Integrating all of these systems was tedious and time-consuming. IT lacked agility and couldn’t match the speed of business.
The initial concept was to customize Excel spreadsheets to meet these needs, but the amount of labor would that would be required rendered goals such as business agility and rapid times to insight unworkable for the team.
Saison Information Systems solved the problem by using HULFT Integrate to convert, cleanse, calculate, merge and condition incoming data from all of its source systems. HULFT Integrate then exported this data to a cloud-based Azure SQL server that served as a single data repository for a self-service Tableau BI platform. The project took just one month to complete. It gave real-time visibility of company performance to executives across the enterprise, and reduced manual work by 90%.
Entertainment company reduces costs and simplifies data import and export
An entertainment company wanted a way to keep pace with rapidly changing business demands and data. It also wanted to preserve its legacy system investments, and to use its own staff in managing and transforming data.
Goals were to avoid project outsourcing, and to automate the movement of data from disparate systems to a single data warehouse that Cognos BI tools could access for batch and on demand queries about business conditions.

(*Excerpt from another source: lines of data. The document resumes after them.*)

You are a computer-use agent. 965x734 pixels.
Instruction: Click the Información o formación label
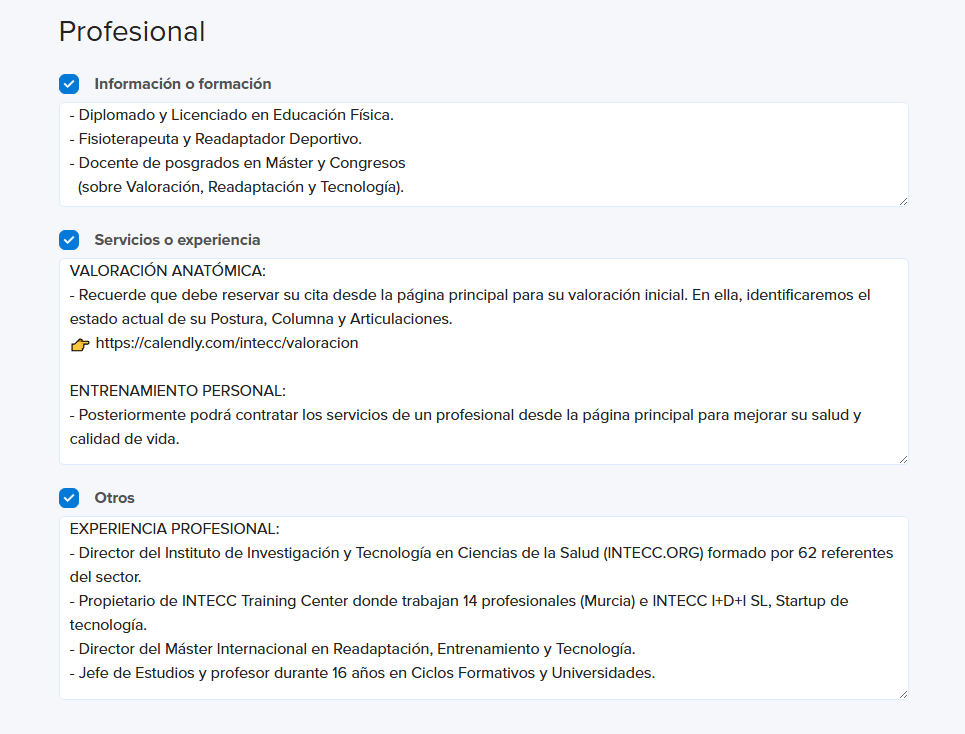coord(183,84)
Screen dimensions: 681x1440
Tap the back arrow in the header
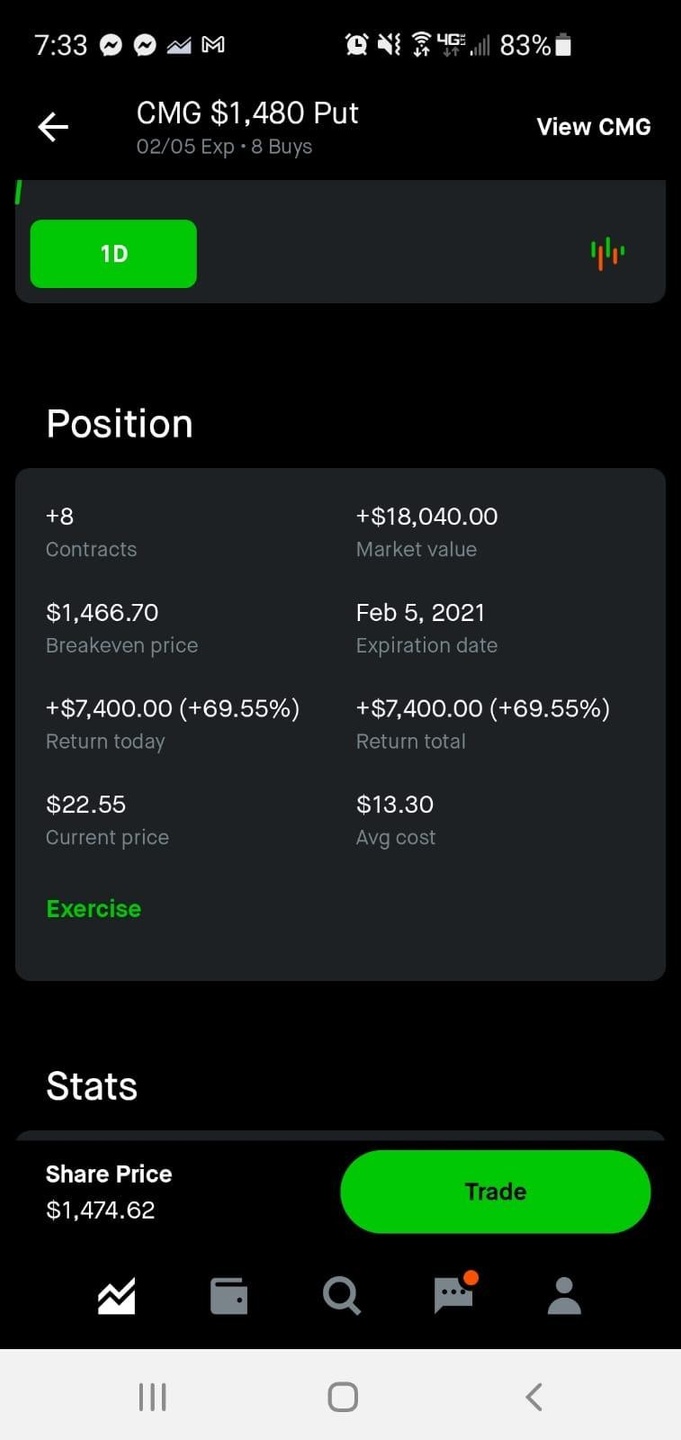(53, 127)
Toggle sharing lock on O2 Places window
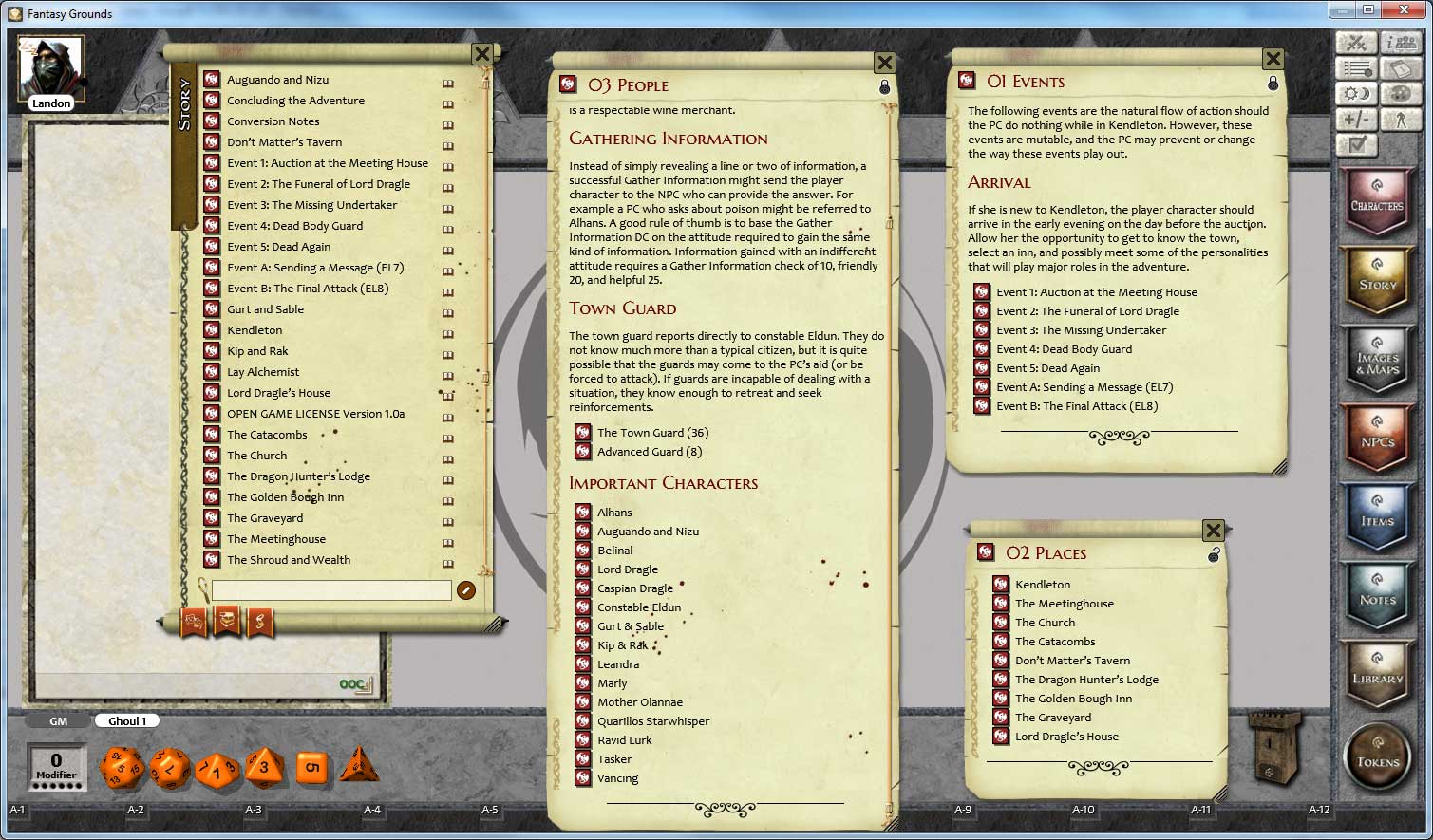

The customer used HULFT Integrate to extract, transform and load data from its accounting and sales systems into its Oracle enterprise system, which became the data warehouse. It then moved data from the Oracle warehouse to Cognos BI reporting tools and also to Cognos Dynamic Cubes, which enabled high-performance interactive analysis of data.
The project eliminated the need for manually supported batch Oracle PL/SQL queries, and the manual support of Microsoft Access data importations so access to regional sales performance could be gained. Automating data movements into a central warehouse also streamlined data extracts to Cognos BI tools. Just as significantly, the customer found a way to preserve its legacy systems and to self-determine its own data agility with its own staff.